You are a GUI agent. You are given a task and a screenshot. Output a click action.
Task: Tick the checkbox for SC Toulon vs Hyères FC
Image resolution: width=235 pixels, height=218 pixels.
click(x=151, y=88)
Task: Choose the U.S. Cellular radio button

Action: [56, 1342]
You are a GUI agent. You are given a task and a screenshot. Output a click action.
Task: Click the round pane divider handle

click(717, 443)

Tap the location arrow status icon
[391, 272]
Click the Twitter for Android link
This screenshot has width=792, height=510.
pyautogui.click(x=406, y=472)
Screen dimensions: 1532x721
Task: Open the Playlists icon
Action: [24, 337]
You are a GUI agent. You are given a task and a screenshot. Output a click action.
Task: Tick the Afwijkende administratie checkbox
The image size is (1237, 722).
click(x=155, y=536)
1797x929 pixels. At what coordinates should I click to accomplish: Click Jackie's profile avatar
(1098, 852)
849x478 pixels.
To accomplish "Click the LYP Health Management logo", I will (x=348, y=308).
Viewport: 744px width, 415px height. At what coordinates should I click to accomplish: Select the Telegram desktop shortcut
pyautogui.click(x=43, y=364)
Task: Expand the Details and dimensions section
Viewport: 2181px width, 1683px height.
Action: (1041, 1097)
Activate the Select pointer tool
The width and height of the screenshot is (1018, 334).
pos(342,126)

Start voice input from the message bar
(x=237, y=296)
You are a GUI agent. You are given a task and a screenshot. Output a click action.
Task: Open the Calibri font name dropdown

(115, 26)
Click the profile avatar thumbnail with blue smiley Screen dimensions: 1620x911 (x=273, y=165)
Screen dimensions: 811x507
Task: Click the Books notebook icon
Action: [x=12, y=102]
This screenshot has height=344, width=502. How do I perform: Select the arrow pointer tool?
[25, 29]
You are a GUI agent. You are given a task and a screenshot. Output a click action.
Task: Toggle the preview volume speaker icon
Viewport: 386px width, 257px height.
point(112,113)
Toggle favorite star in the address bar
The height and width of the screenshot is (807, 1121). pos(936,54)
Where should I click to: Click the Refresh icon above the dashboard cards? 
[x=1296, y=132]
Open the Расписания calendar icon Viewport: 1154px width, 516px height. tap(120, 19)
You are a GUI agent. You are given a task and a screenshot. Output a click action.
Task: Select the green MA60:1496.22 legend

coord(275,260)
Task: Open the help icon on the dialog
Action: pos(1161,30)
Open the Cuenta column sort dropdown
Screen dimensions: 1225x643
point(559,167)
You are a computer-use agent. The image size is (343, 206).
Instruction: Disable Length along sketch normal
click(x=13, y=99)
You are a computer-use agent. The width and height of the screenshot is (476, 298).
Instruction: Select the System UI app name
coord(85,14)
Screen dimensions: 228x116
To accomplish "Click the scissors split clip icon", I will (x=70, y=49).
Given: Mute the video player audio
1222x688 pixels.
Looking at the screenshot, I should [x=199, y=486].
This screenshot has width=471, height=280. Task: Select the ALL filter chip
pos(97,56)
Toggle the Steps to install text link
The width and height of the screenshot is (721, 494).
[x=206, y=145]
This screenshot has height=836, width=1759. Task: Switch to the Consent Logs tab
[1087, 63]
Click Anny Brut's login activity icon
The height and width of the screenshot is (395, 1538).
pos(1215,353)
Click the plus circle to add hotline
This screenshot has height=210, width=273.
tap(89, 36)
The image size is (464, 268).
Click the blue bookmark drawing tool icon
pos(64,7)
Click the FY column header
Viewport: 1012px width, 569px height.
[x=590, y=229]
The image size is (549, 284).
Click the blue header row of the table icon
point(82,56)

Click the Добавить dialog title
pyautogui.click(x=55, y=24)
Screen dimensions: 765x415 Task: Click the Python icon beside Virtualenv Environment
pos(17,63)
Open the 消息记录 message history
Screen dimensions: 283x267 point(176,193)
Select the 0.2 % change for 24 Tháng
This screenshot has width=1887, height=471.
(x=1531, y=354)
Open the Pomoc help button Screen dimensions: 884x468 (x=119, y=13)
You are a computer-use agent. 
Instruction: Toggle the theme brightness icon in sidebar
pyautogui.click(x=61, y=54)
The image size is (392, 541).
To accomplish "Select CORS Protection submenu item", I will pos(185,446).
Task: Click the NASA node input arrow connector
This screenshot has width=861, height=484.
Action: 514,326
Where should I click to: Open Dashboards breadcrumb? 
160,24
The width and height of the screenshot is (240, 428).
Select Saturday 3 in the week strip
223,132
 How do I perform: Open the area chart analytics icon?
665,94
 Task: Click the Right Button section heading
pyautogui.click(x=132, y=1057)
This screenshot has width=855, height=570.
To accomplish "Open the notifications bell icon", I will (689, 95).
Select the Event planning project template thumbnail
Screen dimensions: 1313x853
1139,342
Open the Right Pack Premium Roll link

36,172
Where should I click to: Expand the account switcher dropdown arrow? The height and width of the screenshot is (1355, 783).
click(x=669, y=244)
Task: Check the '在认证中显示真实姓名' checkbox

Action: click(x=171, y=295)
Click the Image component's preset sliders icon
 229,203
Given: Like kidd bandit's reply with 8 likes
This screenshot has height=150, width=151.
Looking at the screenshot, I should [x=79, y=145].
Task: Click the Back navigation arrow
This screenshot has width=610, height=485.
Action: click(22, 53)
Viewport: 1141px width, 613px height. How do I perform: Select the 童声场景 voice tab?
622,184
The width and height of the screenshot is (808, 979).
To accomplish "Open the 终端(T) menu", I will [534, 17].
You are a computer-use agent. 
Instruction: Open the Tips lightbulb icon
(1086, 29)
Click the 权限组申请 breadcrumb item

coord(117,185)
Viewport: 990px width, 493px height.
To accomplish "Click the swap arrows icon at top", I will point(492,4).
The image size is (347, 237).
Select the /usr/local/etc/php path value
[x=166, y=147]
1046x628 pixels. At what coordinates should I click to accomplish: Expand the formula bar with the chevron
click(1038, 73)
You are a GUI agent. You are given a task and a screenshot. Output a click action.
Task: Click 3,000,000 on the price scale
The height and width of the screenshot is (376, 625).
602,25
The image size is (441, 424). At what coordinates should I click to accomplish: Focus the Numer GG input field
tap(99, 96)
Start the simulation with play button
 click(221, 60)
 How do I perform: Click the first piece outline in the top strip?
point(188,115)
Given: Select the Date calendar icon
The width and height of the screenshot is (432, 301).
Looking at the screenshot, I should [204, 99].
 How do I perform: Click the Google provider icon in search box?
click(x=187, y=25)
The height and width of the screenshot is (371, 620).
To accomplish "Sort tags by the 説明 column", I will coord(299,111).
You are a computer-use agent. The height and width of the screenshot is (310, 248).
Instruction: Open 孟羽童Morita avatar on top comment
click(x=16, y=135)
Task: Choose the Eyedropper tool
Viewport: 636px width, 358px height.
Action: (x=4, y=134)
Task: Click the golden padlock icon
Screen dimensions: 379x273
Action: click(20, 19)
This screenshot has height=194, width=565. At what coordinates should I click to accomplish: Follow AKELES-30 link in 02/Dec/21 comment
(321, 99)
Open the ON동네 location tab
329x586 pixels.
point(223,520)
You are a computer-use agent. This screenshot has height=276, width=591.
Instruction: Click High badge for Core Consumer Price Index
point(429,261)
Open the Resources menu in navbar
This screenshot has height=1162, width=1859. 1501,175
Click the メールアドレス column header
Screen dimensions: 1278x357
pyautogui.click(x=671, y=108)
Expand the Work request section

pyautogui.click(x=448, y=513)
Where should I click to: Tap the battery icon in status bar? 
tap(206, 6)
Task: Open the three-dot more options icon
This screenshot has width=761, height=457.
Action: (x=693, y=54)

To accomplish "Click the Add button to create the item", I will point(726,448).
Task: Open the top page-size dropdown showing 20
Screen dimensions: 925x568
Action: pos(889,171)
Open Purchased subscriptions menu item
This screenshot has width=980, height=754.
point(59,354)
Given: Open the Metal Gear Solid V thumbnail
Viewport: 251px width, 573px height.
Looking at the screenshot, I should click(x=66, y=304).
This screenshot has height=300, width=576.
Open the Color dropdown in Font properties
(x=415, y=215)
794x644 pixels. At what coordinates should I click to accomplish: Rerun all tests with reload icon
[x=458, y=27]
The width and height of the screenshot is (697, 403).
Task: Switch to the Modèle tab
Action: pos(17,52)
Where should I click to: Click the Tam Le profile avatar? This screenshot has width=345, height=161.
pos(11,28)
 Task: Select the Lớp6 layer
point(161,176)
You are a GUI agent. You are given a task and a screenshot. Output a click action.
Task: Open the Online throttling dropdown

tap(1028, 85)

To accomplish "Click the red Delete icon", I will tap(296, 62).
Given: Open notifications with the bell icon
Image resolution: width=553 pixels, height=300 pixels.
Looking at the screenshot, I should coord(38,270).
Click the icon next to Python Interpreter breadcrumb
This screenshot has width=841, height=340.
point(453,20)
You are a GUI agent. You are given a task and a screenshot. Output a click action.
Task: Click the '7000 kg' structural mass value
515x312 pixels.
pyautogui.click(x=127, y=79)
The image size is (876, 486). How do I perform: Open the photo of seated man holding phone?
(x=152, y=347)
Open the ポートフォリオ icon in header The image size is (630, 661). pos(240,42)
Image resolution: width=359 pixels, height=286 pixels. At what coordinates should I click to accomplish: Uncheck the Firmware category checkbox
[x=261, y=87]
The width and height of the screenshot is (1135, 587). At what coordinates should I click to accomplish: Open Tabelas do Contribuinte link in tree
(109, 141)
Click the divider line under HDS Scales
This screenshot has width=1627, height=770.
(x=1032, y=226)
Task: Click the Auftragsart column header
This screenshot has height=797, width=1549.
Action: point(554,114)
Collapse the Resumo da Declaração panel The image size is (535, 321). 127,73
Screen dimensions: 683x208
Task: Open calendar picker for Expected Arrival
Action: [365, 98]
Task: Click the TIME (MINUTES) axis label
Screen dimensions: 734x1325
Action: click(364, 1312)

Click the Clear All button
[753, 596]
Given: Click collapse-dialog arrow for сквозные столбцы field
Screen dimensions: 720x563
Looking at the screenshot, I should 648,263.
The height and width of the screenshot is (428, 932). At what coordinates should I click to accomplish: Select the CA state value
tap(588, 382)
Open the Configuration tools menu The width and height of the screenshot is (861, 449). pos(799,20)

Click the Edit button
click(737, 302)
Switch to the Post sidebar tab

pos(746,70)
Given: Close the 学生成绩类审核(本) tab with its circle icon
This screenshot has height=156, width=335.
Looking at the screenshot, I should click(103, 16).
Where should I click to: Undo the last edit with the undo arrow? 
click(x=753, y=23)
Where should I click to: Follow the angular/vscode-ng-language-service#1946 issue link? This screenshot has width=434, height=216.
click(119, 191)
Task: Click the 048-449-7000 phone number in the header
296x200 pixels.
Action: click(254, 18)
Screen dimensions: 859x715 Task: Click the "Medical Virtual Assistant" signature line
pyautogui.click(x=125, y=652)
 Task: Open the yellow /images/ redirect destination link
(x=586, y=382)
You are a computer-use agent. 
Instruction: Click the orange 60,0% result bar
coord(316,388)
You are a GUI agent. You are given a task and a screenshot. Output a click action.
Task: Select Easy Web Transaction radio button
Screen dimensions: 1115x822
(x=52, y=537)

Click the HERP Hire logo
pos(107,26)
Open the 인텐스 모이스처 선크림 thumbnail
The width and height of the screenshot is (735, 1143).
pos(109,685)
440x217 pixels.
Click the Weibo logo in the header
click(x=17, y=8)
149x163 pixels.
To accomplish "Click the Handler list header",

::::

_Task description_
Copy out the listing lines starting at the line containing "Viewport: 990px width, 493px height." and ending at the line containing "point(429,261)", with no changes.

_Complete response_
Viewport: 990px width, 493px height.
To accomplish "Click the swap arrows icon at top", I will point(492,4).
The image size is (347, 237).
Select the /usr/local/etc/php path value
[x=166, y=147]
1046x628 pixels. At what coordinates should I click to accomplish: Expand the formula bar with the chevron
click(1038, 73)
You are a GUI agent. You are given a task and a screenshot. Output a click action.
Task: Click 3,000,000 on the price scale
The height and width of the screenshot is (376, 625).
602,25
The image size is (441, 424). At what coordinates should I click to accomplish: Focus the Numer GG input field
tap(99, 96)
Start the simulation with play button
 click(221, 60)
 How do I perform: Click the first piece outline in the top strip?
point(188,115)
Given: Select the Date calendar icon
The width and height of the screenshot is (432, 301).
Looking at the screenshot, I should [204, 99].
 How do I perform: Click the Google provider icon in search box?
click(x=187, y=25)
The height and width of the screenshot is (371, 620).
To accomplish "Sort tags by the 説明 column", I will coord(299,111).
You are a computer-use agent. The height and width of the screenshot is (310, 248).
Instruction: Open 孟羽童Morita avatar on top comment
click(x=16, y=135)
Task: Choose the Eyedropper tool
Viewport: 636px width, 358px height.
Action: (x=4, y=134)
Task: Click the golden padlock icon
Screen dimensions: 379x273
Action: click(20, 19)
This screenshot has height=194, width=565. At what coordinates should I click to accomplish: Follow AKELES-30 link in 02/Dec/21 comment
(321, 99)
Open the ON동네 location tab
329x586 pixels.
point(223,520)
You are a computer-use agent. This screenshot has height=276, width=591.
Instruction: Click High badge for Core Consumer Price Index
point(429,261)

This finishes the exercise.